Und da der Westen aus guten Gründen vermeiden wollte zur direkten Kriegspartei zu werden, legte man bei der Lieferung sog. schwerer Waffen nicht nur in den USA und in Deutschland große Vorsicht an den Tag und schloss die Lieferung sog. „Angriffswaffen“ mehr oder weniger kategorisch aus. Nicht nur Scholz hat dabei „gescholzt“, sondern auch Macron wurde in der Ukraine, aber auch in Polen und im Baltikum der Vorwurf gemacht, zu „macronieren“ statt Waffen zu liefern. Die Versuche, Putin zu realistischen Verhandlungen mit der Ukraine zu bewegen, wurden vor allem von deutscher und französischer Seite unternommen, blieben aber ohne Erfolg.
Schließlich hat sich gerade in den letzten Wochen die von Olaf Scholz geprägte Formel, dass Russland nicht gewinnen und die Ukraine nicht verlieren dürfe, weitgehend aufgebraucht. Weder Putin noch Selenskyj können sie in ihrer Unentschiedenheit und Vagheit akzeptieren. Im Westen hat sich mittlerweile nicht die lange gerade in Deutschland gepflegte „realistische“ Denkweise durchgesetzt, die davon ausgeht, dass ein Krieg gegen die Atommacht Russland nicht zu gewinnen sei und dass Russland berechtigte „Sicherheitsinteressen“ habe, die zu berücksichtigen seien, selbst wenn dadurch die staatliche Existenz der Ukraine auf dem Spiel stünde.
Dies hat natürlich auch damit zu tun, dass Russlands Kriegsziele weit über die Beherrschung bzw. Zerstörung der Ukraine hinausreichen. Inzwischen hat man auch in Berlin und Paris begriffen, dass es Putin nicht nur um die Rivalität mit EU und NATO geht, sondern um deren Zersetzung und Zerstörung, um seinen Machtanspruch auf ganz Europa auszudehnen. In imperialistischer, manichäischer KGB-Manier lässt er deshalb verkünden, dass der „kollektive Westen“ Russland und alles Russische zerstören wolle, und dass es für das vom Westen überfallene Russland um das blanke Überleben gehe. Das ist zwar absurd, soll aber den in der Ukraine mit aller Brutalität betriebenen russischen Vernichtungskrieg legitimieren und die Opferbereitschaft der seit zwei Jahrzehnten Putinismus hirngewaschenen russischen Bevölkerung nicht verglimmen lassen.
Die russische Drohung mit dem Einsatz von Atomwaffen hat sich schon deshalb aufgebraucht, weil Putin, Medwedjew und andere propagandistische Lautsprecher sie zu oft wiederholt haben.
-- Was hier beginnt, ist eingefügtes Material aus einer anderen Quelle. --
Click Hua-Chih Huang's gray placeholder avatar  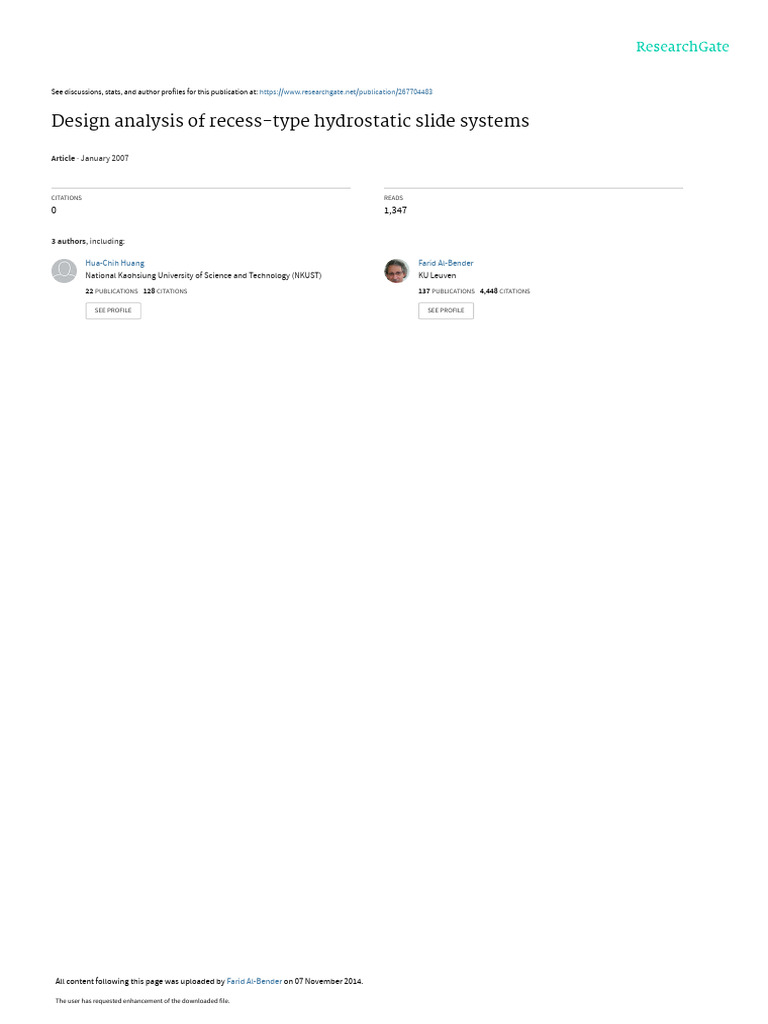pos(64,270)
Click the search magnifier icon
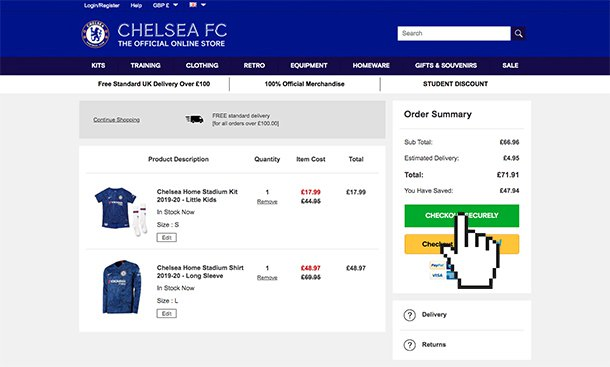This screenshot has width=610, height=367. tap(518, 33)
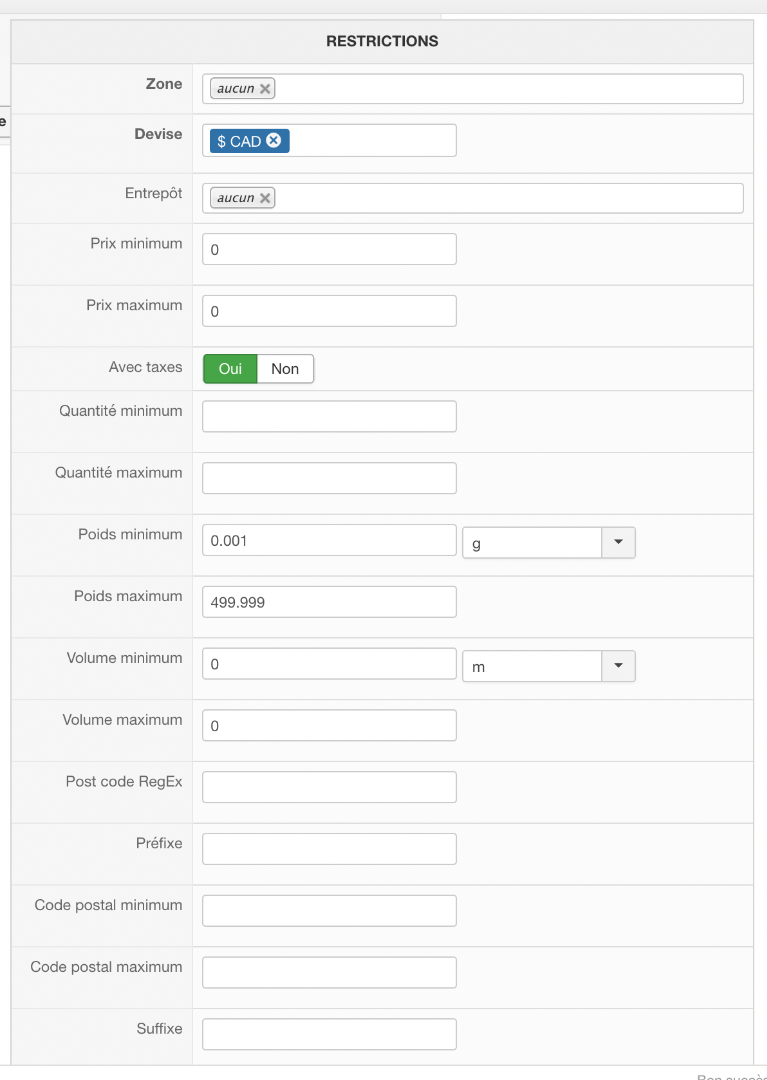Screen dimensions: 767x1080
Task: Click the Poids maximum field
Action: [x=329, y=602]
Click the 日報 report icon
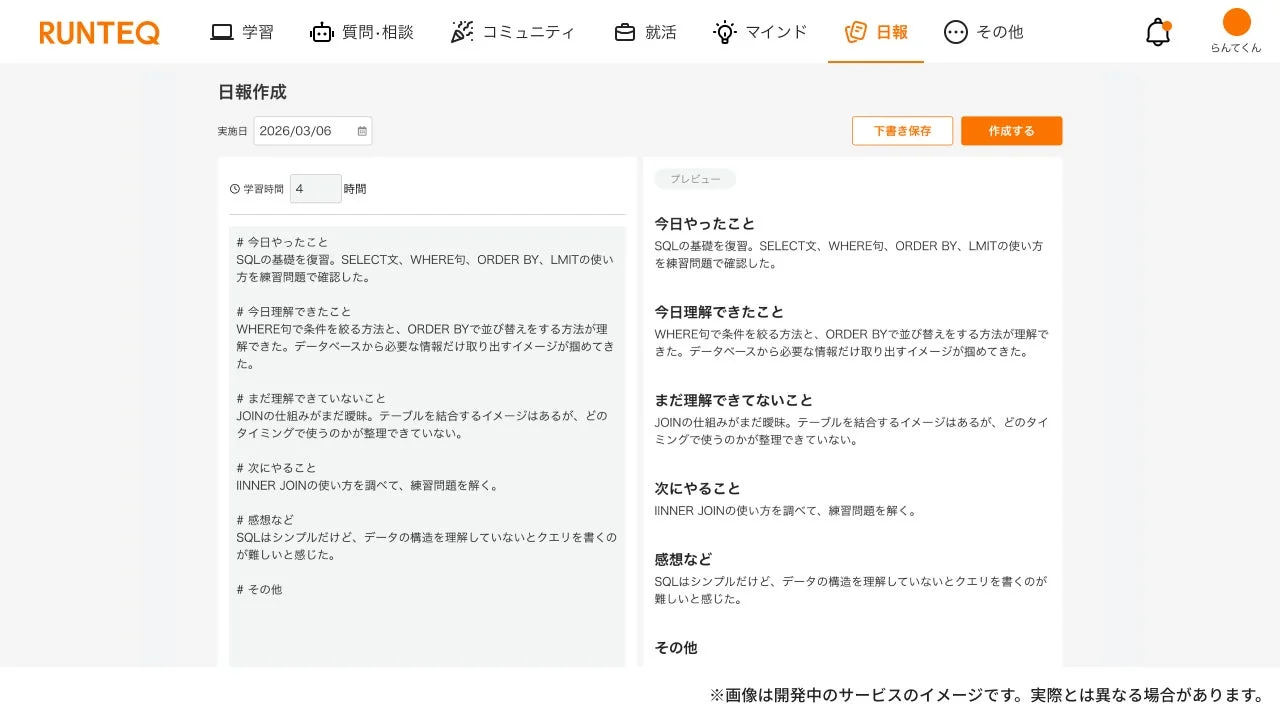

Die Kosten eines solchen Einsatzes wären selbst für das selbstmörderische Putin-Russland nicht zu tragen. Andererseits hat man deutlich gesehen, wie erfolgreich die russische Propaganda mit diesem perfiden Vernichtungsszenario Angst und Schrecken verbreitet hat und weiterhin verbreitet. Auch wenn diese Propaganda in erster Linie nach innen konsolidieren soll, um trotz massiver militärischer Niederlagen und Verluste und einer langsam, aber sicher kollabierenden Wirtschaft weiterhin behaupten zu können, dass alles „nach Plan“ verlaufe, der große Führer alles im Griff habe, aber auch nicht zögern werde, notfalls A-Waffen einzusetzen, hatte sie doch in den USA und in Europa nicht ohne Grund eine enorme er- und abschreckende Wirkung.
Diese Wirkung hat wie oben erwähnt spürbar nachgelassen und es wurde auf westlicher Seite verstanden, dass die Ukraine nicht nur nicht verlieren darf, sondern siegen muss, damit dieser Krieg zu einem Frieden führt, bei dem die staatliche Integrität der Ukraine und das Selbstbestimmungsrecht der Ukrainer/innen gewahrt bleiben. Es gilt also aus Sicht der USA und etlicher europäischer Staaten nicht nur darum, schnell möglichst viele Kampfpanzer in die Ukraine zu liefern, sondern sich auch die Option zur Lieferung von Kampfflugzeugen offenzuhalten.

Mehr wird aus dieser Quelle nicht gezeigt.